Should I tell her?  No I shouldn’t.  But, yeah, I do, say, “What’s— that?”  Pointing.  Leering.

Without looking up, as she slurps her cereal, she says, “Oh.  That.”              But that’s it.  So I’m like, “Yeah—that. What is it?”

“It’s a ring,” she says and holds it aloft so it glimmers in the fluorescent lighting till it’s clear it ain’t real.

“Yeah,” I go.  “Exactly.  What’s it doing there?”

Still slurping, she says, “Well, it’s a little something called getting engaged.  Ever heard of it?”

The midget looks at me and grins and continues to rub down my half sister.  Modern sports science has proven that a good rub down before a match more often than not leads directly to a victory.

“But he’s a midget.”

My sister looks mildly sedated, anesthetized.  “So.”

“But you don’t love him.  Don’t tell me you love him.”

“No,” she says, “I don’t.”  The midget doesn’t seem to care.

“So why get hitched.  Why throw your life away like that.  Why—”

“Listen,” she tells me.  “Just because you have secret fantasies about getting me in bed or something because we’re not related, so what.  It’s match day, and I’m fucking getting married on national TV whether you like it or not. Like I could give a fuck.”

“You’re just…jealous,” says her midget.  His face is blank.  He turns and walks away, followed by my half sister.

Who turns when she’s at the door, says, “You’ll watch, right?”

She’s serious.  She is earnest and completely serious when she says this; she actually thinks I’ll watch.

Despite my objections.  Despite my being incensed.

So what do I say?  I say, “Hm.”  Considering my options.  One, I could object; two, I could play along and maybe somewhere down the road try to sabotage the wedding; three, I could just accept that this is what my half sister wants and this is the way it’s going to be.

What do I do?  Like an idiot, I say, “But what about Mom?”

Pause.  She looks up.  But says nothing.  Her midget fiancé, however, he says, “Come on, we’ll be late.”

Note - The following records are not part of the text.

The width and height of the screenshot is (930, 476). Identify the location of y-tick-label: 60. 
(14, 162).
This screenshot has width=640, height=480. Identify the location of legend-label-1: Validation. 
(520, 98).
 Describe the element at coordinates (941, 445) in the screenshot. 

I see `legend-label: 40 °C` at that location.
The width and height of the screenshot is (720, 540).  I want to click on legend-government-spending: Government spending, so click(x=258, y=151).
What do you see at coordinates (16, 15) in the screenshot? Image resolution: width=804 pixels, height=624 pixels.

I shoot him a razor stare, then look pleadingly at my sis.  She says nothing, but deadeyes me.  It’s a friendly kind of deadeye, like she wishes things had turned out differently but it’s too bad they haven’t; and if there’s anything she can do, she’d do it, believe her she would.  But can’t.  Being my half sister and not a miracle worker and all.  For a moment, I believe her.  But then she says, “And…?” Her face has changed, has darkened.

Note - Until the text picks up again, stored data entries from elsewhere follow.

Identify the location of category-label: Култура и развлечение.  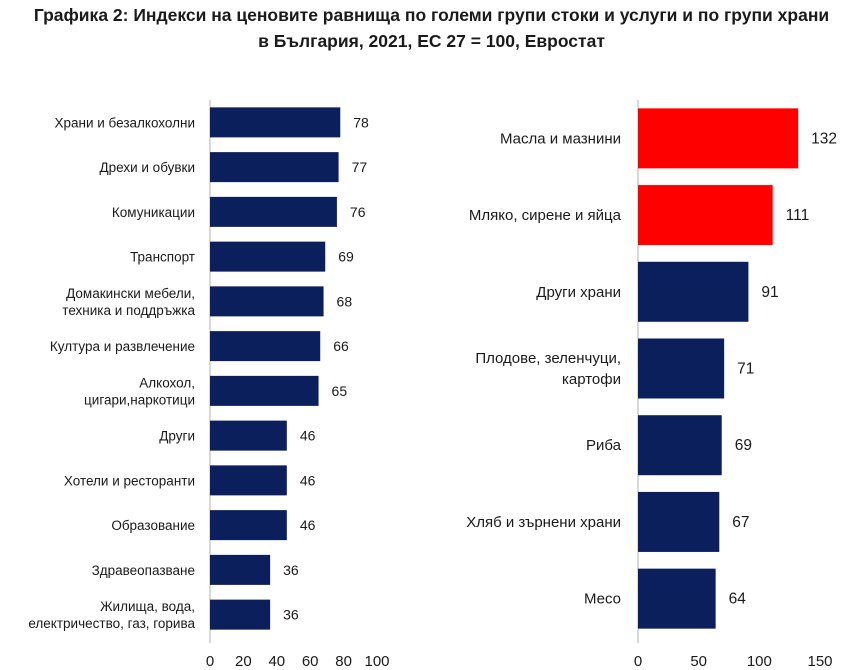
(122, 346).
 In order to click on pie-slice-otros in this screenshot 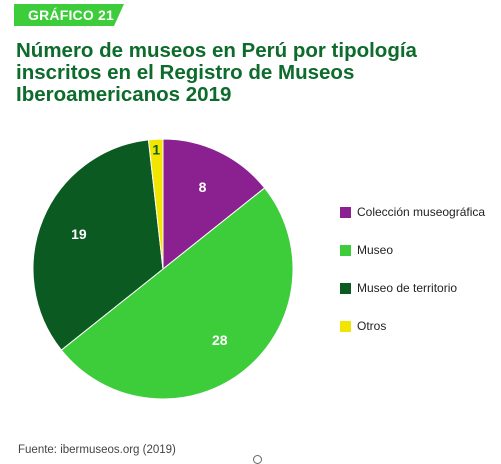, I will do `click(156, 204)`.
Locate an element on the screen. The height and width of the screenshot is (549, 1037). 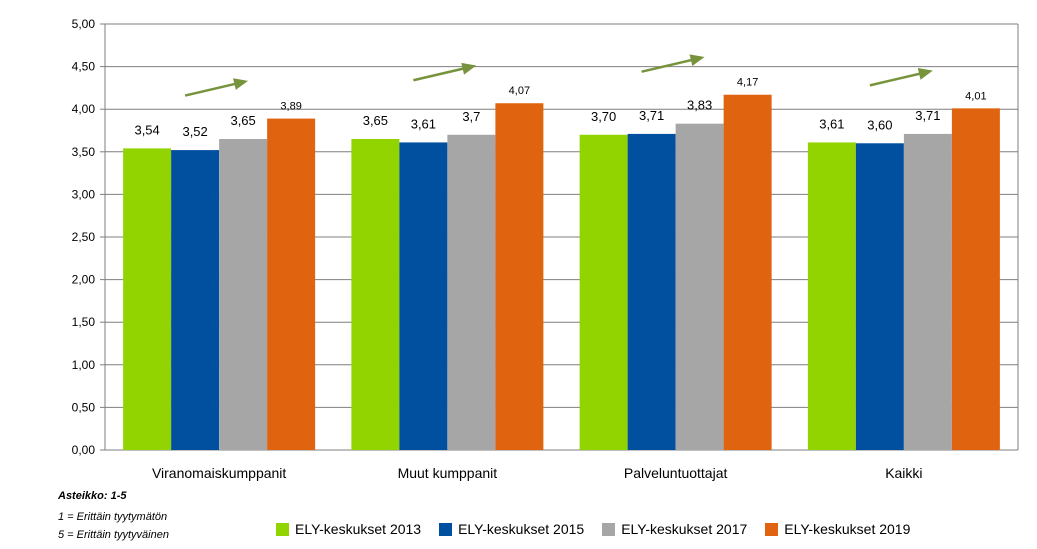
legend-label: ELY-keskukset 2013 is located at coordinates (358, 529).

So what do I say?  I spell it out for her.  I say, “She’s fucking sick.  She’s dying.  Don’t you think she deserves better than to have the last thing she does on earth is to watch you get married on TV—to a midget?  I mean, God, her whole life, and this is what it comes down to?”

“Okay.”  That’s what she says.  That’s all she says.  Because then she moves in.  She comes right at me and… I’ll spare you.  I’ll spare you the details.  Except to say that it’s too bad my half sister’s a wrestler and I’m not.  Because that might have been interesting.  Not one of those two-second whupass things that are over before you know it, like when Mike Tyson bit that guy’s ear.  Not that my sister did that to me.  Well, she tried to, but missed, chomping instead down on the soft spot behind my ear.  It drew blood.  She flipped me, my half sister, and maybe because she’s my half sister and not my real one she was able to body-slam me without guilt or apprehension.  Without helping me up afterward.  Without, once it was obvious I wasn’t getting up on my own, ever helping me up.  Her midget rooted her on.  It was savage.  Everything happened so fast.  I mean, we used to fight like half-siblings sometimes fight but this was different.  It was like she was trying to prime herself for this afternoon’s match.  It was over in a few seconds flat.  I was upside down, then right side up.  Then sidewise, then something that must have been in betrayal of the laws of gravity.  Soon, I blacked out.  Never undermine your half sister, especially if she’s a wrestler.

“Do it for Mom,” I say before blacking out.

Even though I can’t open my eyes, I can hear her say, “Fuck that.  I’ll do it for myself.”